Boston Consulting Group (BCG) recently published its ‘When Good Intentions Aren’t Enough: Diversity and Inclusion Report’. Staggeringly, the report found that more than 30% of employees with children experience discrimination. 41% of women with children and 39% of men with children reported having experienced discrimination in their workplace by virtue of their parental status. These figures soared above the rates of discrimination reported by their childless counterparts. Speaking at Report’s launch event, BCG Senior Partner and Managing Director, Anna Green, said that existing diversity and inclusion programs within the surveyed companies were not effective. Qantas, whose employees compromised many of the 1,600 respondents, has come out in support of the report. Executive, Lesley Grant, said that while there is a lot of ‘great work being done’ at the airline company, ‘we certainly want to do better’. Despite progress, Grant stressed that the company has a long way to go.
Despite recent allegations against Geoffrey Rush, the acting industry within Australia has been lauded for its zero-tolerance stance toward harassment and bullying. Ian Maxwell, the University of Sydney professor who led Australia’s first study into the wellbeing of actor’s – has commended the industry on its progress. Maxwell’s study, first published in 2012, surveyed 782 professionals within the acting and theatrical space. In its findings, the report saw rife levels of anxiety, stress and depression, alongside high rates of reported workplace bullying and harassment. The report showed that life as an Australian actor in 2012 was ‘punctuated by sometimes petty and sometimes acute experiences of abuse’. In re-examining the results seven years later, Maxwell said he believes that many of the incidents in the report would no longer be met with the same tolerance and acquiescence. As Zoe Angus, a representative from Media, Entertainment and Arts Alliance (MEAA), said: ‘attitudes around harassment and bullying have shifted, and none more so than those in the acting profession’. Helen Dallimore, the female headline in the State Theatre of South Australia’s upcoming ‘End of the Rainbow’ production, also believes that the acting industry has progressed in strides. Dallimore noted a dramatic cultural shift over the course of her 20-year career within the profession. ‘We are told what is and isn’t acceptable in terms of behaviour’, she said. ‘Of course, it takes time to break down an archaic system so it’s still baby steps, but it sends a message that people are no longer going to put up with what happened in the past’ she added.

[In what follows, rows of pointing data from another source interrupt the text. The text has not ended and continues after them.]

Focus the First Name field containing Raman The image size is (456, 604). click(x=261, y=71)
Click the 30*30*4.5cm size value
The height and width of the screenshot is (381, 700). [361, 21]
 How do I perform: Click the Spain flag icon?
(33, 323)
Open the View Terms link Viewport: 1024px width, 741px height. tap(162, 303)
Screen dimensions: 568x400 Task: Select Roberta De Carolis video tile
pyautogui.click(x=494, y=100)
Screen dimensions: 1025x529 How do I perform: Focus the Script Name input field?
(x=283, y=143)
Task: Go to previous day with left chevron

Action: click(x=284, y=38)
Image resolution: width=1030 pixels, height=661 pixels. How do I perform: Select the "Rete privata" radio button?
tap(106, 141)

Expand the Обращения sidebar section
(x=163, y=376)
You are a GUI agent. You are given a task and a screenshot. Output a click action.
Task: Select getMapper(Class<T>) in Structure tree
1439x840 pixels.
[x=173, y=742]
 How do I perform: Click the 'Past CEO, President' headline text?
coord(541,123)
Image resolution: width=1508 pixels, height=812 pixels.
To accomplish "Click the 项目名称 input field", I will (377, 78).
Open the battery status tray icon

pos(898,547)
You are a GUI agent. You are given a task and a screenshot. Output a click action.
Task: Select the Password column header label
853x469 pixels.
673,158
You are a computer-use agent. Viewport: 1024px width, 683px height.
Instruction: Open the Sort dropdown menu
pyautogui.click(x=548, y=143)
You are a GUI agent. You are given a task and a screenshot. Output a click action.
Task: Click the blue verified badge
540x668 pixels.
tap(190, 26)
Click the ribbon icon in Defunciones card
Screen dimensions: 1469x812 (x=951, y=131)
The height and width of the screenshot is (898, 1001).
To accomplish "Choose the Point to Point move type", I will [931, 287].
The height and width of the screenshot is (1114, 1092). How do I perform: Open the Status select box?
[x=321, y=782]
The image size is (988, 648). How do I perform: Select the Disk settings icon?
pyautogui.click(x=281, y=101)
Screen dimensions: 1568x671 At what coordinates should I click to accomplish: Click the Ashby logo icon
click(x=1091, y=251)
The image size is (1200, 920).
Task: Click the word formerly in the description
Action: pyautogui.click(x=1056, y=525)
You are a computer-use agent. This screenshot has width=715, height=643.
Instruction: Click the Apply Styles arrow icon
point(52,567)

A world first Convention on the Elimination of Violence and Harassment at Work has been resoundingly adopted by the International Labour Organisation in Geneva. Australian Council of Trade Unions (ACTU) representatives worked alongside key stakeholders from around the world on the Convention. The CEVHW marks a world first attempt to set international standards on the prevention and elimination of violence and harassment at work. ACTU President, Michele O’Neil, has called on the Morrison Government to ratify and implement the Convention pursuant to the Commonwealth’s external affairs power under s 51(xxix) of the Constitution. Until ratified, adherence to the convention remains a voluntary obligation upon nation states. In calling Scott Morrison to take action, Ms O’Neil said that ‘we urgently need stronger powers for the Fair Work Commission’. ‘This must include establishing a gender equality panel in the FWC that would have the power to hear and determine sexual harassment and sex discrimination claims’, she added.